Exercise directions
Copy out the listing below verbatim, from the line containing "Task: Add a new node with the plus icon" through the line containing "Looking at the screenshot, I should point(851,33).", and nothing else.
## Begin Extracted records
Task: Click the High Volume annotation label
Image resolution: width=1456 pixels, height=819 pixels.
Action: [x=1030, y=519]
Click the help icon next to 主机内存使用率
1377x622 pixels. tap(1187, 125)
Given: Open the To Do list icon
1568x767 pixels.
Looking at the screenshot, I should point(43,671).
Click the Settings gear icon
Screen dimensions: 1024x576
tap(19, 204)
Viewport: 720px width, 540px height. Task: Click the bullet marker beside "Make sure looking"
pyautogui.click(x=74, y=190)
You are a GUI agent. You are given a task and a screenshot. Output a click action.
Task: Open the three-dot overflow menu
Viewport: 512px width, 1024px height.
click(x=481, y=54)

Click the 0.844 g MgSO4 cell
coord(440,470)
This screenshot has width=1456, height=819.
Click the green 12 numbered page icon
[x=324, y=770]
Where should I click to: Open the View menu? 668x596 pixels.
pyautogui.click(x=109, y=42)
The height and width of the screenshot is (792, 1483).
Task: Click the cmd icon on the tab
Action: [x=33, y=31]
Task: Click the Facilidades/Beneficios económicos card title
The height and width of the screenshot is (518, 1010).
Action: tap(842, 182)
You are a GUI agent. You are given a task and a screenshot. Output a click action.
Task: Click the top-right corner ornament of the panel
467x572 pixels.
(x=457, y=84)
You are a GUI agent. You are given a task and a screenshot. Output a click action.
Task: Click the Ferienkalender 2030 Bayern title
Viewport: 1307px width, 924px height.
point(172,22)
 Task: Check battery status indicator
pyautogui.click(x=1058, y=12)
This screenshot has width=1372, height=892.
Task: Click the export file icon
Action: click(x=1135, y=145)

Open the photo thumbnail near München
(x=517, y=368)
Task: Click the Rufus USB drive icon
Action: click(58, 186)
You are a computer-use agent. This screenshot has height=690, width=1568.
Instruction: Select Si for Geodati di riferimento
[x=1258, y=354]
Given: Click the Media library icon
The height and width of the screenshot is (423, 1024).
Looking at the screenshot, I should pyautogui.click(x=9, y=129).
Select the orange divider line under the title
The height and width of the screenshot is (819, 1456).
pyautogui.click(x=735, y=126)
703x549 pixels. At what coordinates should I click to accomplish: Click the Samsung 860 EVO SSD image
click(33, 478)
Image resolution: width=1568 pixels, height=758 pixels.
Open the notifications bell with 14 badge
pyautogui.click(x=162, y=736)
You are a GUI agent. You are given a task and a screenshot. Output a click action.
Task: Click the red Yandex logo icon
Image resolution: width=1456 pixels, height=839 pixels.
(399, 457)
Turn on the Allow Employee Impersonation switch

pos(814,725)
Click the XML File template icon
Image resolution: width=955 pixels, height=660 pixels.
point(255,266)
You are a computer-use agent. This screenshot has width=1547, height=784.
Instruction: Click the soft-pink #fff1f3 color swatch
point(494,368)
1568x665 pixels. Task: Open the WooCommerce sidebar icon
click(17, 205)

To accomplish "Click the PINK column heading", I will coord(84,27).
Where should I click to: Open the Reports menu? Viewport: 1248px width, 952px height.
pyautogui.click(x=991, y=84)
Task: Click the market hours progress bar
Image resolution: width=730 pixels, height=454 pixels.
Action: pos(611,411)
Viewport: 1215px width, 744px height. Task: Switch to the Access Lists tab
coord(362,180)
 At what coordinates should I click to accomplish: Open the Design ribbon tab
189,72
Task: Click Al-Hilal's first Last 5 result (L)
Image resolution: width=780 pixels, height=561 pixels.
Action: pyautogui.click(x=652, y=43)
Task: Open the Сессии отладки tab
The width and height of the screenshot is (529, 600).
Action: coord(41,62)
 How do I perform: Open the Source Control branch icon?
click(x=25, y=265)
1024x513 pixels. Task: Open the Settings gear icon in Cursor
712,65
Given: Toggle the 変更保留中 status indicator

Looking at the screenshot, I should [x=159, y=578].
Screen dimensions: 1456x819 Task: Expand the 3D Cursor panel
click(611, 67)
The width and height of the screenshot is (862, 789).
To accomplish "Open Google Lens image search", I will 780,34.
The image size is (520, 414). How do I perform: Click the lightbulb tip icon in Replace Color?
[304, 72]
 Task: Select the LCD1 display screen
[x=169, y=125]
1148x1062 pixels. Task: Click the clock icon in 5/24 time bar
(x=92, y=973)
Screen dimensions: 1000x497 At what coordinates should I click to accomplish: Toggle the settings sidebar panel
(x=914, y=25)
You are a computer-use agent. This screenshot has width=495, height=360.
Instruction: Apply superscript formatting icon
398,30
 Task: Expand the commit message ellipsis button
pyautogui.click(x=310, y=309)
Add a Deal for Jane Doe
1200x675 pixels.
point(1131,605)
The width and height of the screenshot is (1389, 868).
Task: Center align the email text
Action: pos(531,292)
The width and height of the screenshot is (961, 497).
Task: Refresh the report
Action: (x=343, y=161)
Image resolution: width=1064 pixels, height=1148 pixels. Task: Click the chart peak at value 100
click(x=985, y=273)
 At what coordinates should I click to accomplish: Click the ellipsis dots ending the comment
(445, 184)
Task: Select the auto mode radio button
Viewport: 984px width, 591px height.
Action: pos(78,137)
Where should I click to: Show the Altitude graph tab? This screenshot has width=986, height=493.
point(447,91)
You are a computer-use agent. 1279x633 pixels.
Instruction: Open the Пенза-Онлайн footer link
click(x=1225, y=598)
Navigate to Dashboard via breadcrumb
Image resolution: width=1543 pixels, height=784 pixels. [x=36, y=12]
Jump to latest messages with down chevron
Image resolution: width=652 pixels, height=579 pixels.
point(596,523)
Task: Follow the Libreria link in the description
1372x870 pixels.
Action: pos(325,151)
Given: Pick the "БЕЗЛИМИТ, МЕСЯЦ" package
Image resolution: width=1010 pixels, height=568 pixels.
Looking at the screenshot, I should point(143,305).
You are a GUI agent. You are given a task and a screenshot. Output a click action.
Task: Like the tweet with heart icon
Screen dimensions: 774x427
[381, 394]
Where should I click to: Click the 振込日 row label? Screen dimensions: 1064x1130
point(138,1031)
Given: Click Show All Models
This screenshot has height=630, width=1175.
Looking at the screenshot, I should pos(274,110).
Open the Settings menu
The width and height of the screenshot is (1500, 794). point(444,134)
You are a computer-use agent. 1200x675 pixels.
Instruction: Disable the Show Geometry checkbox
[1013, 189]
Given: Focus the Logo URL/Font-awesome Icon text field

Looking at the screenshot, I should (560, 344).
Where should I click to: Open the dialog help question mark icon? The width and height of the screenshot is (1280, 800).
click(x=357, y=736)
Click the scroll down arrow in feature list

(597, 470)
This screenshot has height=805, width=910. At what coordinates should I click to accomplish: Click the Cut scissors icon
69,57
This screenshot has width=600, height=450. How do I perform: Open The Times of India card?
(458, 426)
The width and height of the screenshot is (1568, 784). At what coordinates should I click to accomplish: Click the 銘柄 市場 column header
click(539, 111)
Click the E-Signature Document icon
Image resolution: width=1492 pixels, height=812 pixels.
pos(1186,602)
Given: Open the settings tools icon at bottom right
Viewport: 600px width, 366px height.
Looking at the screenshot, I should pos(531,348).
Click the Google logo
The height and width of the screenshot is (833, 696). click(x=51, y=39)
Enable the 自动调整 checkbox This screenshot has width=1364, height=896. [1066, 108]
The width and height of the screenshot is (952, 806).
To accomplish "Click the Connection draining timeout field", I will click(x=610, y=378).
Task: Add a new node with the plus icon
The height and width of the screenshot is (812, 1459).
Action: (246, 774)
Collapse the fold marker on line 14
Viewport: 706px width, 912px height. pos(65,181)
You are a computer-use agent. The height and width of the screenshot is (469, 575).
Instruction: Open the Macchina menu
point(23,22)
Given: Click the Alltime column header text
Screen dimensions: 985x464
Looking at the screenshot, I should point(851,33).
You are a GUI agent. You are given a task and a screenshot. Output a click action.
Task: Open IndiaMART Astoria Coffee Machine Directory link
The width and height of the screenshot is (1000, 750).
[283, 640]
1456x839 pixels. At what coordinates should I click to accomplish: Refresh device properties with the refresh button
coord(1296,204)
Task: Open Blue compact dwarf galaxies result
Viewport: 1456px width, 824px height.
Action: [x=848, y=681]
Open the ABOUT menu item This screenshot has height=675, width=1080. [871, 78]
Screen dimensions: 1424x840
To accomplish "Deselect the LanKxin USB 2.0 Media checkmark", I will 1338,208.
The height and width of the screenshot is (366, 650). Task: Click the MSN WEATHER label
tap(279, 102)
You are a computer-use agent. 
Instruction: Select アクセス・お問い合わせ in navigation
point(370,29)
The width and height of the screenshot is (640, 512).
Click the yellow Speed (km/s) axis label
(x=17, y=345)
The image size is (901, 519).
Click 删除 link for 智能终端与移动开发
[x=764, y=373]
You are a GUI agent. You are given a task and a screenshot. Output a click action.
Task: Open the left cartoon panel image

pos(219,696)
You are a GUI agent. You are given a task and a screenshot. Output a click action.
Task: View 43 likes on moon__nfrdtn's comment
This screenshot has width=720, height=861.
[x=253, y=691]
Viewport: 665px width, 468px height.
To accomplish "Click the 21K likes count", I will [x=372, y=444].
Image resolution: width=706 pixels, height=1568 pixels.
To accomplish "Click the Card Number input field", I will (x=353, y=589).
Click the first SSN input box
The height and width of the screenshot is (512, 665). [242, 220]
## End Extracted records
Exercise output
Task: Add a new node with the plus icon
The height and width of the screenshot is (812, 1459).
Action: (246, 774)
Collapse the fold marker on line 14
Viewport: 706px width, 912px height. pos(65,181)
You are a computer-use agent. The height and width of the screenshot is (469, 575).
Instruction: Open the Macchina menu
point(23,22)
Given: Click the Alltime column header text
Screen dimensions: 985x464
Looking at the screenshot, I should point(851,33).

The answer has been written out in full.